Flyers and posters bearing the title “Jews! the town is burning” were distributed in ultra-Orthodox synagogues, left in mail boxes, and posted on noticeboards in ultra-Orthodox neighborhoods, the Kikar Hashabbat website reported Wednesday. The report did not say which neighborhoods were targeted with the papers.
The posters showed a photo of Jews during the Holocaust emerging from the iconic railroad box cars outside a concentration camp with the title “toward the destruction of bodies” alongside an image of ultra-Orthodox Israel Defense Forces recruits bearing the title “toward the the destruction of the souls.”
Another doctored image showed rows of ultra-Orthodox soldiers marching through what appeared to be the entrance of the Auschwitz death camp.
“What is the difference between the terrible Holocaust that occurred on European land and the terrible Holocaust that is happening in recent current years in the Holy Land?” the posters asked.
“The Holocaust of those days was in the European lands and today it is in the Holy Land, the Holocaust in those days was by the wicked gentiles when the Jewish people stood by crying over their bitter fate and did everything in their power to be saved — and the Holocaust today is with the cooperation and agreement of people with the appearance of being ultra-Orthodox,” it continued
Recent months have seen an uptick in sometimes violent action by extremist elements in the ultra-Orthodox community that vehemently oppose the mandatory army service.
Action against the draft have included mass protests by thousands of demonstrators in Jerusalem, Bnei Barak, and Beit Shemesh, cities that have large ultra-Orthodox communities. The arrest of draft-dodgers have also been met with large protests.
Ultra-Orthodox, who for decades enjoyed an exemption from army service, oppose what they say is the IDF’s lax observance of Jewish laws.
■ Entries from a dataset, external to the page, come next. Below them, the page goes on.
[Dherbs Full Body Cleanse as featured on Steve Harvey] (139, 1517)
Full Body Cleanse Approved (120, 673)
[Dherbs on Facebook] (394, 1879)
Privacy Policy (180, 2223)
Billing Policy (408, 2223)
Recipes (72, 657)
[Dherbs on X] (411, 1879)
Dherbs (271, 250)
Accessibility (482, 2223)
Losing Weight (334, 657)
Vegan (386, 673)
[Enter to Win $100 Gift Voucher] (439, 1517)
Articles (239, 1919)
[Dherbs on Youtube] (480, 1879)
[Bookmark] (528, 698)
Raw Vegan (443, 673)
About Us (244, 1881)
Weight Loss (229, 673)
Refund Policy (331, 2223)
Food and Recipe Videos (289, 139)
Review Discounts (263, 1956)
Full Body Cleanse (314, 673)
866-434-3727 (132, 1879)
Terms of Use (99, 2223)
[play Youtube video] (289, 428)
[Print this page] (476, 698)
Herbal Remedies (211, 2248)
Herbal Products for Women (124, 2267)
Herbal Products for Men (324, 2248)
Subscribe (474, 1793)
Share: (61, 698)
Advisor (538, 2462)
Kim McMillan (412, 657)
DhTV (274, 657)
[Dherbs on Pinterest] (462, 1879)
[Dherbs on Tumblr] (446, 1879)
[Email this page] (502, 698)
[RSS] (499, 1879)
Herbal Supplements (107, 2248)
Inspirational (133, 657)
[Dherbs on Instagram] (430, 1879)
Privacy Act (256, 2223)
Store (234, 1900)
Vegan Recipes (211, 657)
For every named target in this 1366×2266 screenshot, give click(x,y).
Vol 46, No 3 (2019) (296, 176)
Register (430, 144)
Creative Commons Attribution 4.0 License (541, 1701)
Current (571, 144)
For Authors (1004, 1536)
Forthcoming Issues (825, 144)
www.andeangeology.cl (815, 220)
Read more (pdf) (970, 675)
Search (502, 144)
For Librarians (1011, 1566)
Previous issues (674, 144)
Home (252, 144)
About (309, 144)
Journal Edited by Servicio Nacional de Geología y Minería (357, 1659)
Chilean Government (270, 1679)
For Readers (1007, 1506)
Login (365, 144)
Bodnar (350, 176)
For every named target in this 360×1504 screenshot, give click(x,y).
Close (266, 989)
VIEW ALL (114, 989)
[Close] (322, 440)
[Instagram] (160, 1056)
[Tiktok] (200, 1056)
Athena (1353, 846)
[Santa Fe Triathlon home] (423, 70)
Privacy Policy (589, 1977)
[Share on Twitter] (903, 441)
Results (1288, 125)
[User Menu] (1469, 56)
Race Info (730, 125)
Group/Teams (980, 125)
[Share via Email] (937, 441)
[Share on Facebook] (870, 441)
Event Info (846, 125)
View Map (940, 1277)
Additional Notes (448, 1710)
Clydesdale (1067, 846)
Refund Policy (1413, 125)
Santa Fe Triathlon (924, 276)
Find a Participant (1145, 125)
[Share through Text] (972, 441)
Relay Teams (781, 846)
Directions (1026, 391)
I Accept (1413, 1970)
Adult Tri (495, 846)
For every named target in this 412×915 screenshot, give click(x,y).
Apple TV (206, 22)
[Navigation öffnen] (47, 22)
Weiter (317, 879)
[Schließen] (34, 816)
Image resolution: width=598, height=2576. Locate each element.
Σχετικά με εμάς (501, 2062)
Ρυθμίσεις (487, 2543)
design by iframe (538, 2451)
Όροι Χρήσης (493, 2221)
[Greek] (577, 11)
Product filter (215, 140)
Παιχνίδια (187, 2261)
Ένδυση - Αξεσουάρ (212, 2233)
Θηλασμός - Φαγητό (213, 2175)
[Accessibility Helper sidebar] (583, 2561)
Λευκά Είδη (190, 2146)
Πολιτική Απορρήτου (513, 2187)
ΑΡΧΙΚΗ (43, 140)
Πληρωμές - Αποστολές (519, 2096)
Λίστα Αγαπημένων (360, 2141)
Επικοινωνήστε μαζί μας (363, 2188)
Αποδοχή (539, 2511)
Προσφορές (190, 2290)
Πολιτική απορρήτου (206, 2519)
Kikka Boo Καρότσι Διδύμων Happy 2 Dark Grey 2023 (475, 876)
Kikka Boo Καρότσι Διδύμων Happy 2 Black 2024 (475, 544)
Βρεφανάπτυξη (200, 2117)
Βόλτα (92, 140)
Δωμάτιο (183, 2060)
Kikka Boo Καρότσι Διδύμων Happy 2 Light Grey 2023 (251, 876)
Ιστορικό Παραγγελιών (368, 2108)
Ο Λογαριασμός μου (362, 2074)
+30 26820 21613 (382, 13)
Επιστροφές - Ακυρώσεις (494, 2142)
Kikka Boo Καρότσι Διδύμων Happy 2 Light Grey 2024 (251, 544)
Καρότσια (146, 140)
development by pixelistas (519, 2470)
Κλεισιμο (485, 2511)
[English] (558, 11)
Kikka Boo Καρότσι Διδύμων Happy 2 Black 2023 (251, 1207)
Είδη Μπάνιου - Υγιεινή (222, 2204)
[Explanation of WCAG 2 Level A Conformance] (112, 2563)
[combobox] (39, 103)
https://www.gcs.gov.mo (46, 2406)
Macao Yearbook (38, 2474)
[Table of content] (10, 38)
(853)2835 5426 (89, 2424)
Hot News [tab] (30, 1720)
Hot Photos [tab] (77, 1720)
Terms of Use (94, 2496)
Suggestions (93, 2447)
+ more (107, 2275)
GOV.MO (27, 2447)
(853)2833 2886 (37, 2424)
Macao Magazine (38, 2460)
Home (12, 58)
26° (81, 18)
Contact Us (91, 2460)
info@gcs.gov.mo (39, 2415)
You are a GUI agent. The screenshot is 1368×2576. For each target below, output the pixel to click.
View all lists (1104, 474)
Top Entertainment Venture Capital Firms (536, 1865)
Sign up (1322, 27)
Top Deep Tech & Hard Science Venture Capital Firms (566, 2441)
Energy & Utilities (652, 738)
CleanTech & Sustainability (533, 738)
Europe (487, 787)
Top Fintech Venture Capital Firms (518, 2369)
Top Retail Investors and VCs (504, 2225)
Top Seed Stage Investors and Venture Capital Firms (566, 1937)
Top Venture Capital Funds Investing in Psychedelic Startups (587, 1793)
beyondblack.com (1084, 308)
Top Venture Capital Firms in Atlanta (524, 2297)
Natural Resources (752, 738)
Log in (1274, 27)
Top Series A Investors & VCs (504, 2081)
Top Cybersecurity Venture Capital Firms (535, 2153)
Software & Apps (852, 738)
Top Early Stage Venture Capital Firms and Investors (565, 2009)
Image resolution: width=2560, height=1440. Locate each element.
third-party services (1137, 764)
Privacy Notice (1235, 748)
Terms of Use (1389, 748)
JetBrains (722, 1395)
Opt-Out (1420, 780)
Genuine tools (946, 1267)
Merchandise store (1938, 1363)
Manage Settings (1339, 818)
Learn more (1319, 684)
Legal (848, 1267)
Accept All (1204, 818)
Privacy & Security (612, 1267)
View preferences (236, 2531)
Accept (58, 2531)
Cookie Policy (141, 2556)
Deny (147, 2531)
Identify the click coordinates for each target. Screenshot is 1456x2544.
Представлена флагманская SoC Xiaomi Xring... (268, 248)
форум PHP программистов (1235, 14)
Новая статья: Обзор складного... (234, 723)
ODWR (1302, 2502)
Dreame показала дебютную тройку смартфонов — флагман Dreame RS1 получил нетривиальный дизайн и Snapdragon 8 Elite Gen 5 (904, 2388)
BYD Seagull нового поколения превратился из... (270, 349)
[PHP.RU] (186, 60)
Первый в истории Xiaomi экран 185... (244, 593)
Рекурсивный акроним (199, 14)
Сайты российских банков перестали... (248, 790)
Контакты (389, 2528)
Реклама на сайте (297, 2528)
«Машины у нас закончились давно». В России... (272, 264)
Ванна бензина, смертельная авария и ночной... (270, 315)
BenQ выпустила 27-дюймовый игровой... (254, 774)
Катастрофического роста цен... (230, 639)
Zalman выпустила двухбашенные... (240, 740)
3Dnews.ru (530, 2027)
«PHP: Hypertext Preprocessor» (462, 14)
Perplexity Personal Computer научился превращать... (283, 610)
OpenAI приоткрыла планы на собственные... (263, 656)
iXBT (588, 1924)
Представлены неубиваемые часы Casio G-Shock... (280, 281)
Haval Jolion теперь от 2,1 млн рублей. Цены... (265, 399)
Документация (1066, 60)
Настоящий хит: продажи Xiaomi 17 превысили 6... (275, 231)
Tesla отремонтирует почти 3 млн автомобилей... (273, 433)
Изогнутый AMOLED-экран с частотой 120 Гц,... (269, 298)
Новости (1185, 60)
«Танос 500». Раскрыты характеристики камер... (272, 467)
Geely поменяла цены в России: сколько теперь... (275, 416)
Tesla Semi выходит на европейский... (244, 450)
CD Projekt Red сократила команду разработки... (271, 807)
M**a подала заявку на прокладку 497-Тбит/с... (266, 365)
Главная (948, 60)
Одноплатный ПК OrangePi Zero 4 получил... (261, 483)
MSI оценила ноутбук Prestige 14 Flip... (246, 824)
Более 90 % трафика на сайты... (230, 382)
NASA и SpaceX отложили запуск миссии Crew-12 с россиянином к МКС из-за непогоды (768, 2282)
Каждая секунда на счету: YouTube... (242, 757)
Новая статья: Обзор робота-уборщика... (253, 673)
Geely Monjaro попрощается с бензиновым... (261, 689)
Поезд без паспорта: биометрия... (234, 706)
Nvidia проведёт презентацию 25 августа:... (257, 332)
Recent attempts to cater to ultra-Orthodox recruits have been met with some success, but many ultra-Orthodox soldiers still face harassment, threats, and assault while on leave in Haredi neighborhoods.
Some segments of ultra-Orthodox society refuse to recognize the State of Israel and oppose Zionism, because of their belief that the establishment of a Jewish state should only come after the arrival of the messiah.
Last month a fake bomb was sent to the IDF officer in charge of ultra-Orthodox conscription.
The attacks have drawn denunciation from military officials, the police and politicians.